## RECORDS FOR PROCESSING
%%
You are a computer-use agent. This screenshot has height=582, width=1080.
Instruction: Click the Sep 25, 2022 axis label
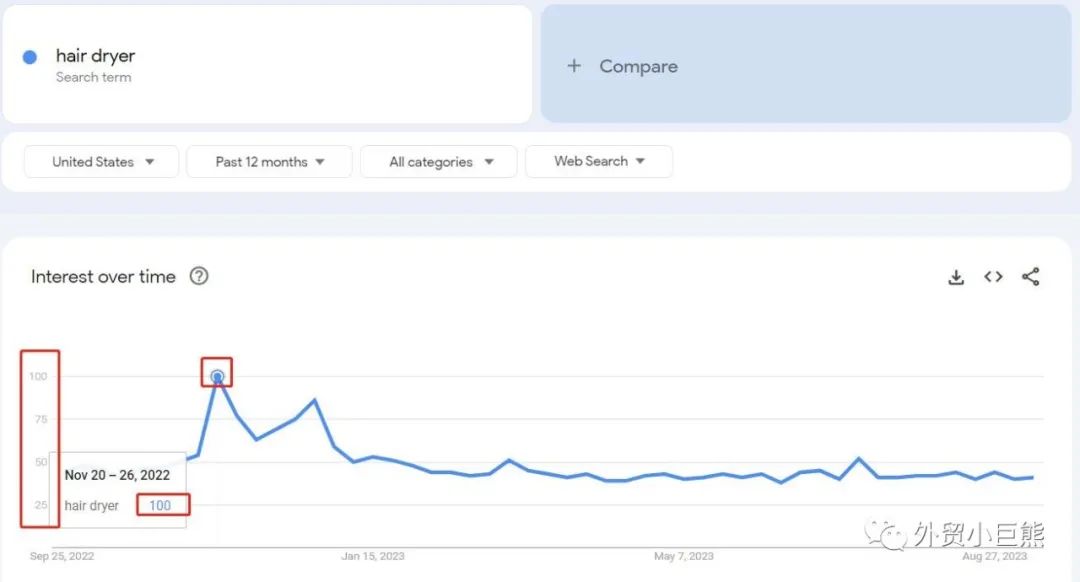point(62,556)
%%
%%
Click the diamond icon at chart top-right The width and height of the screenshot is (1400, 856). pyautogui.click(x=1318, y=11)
%%
%%
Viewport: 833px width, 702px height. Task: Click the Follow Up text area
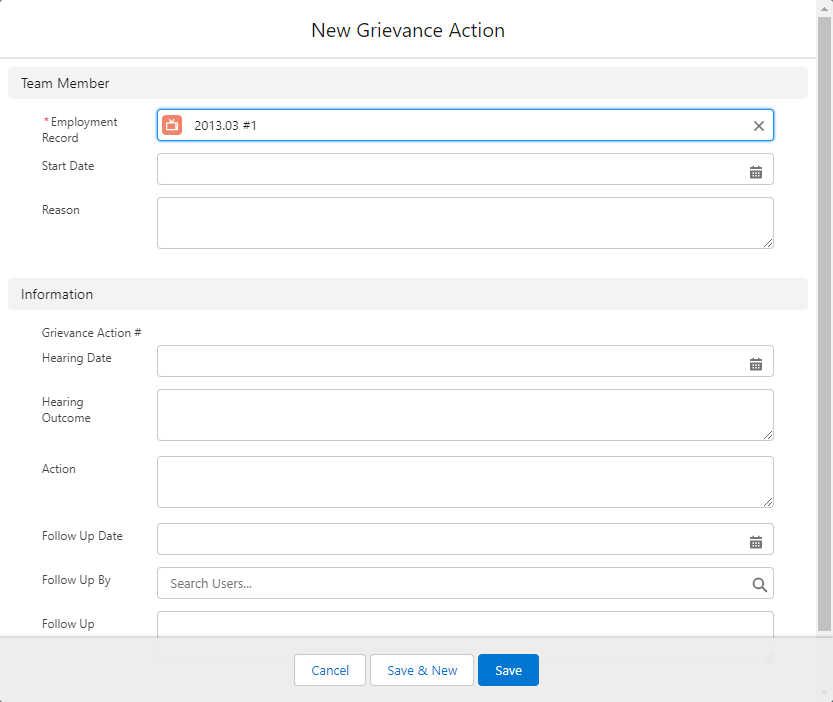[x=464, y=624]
%%
## EXERCISE AIM
A single figure is the whole answer: the number of lines in the listing that contain the word "screenshot".

## OUTPUT OF THE EXERCISE
2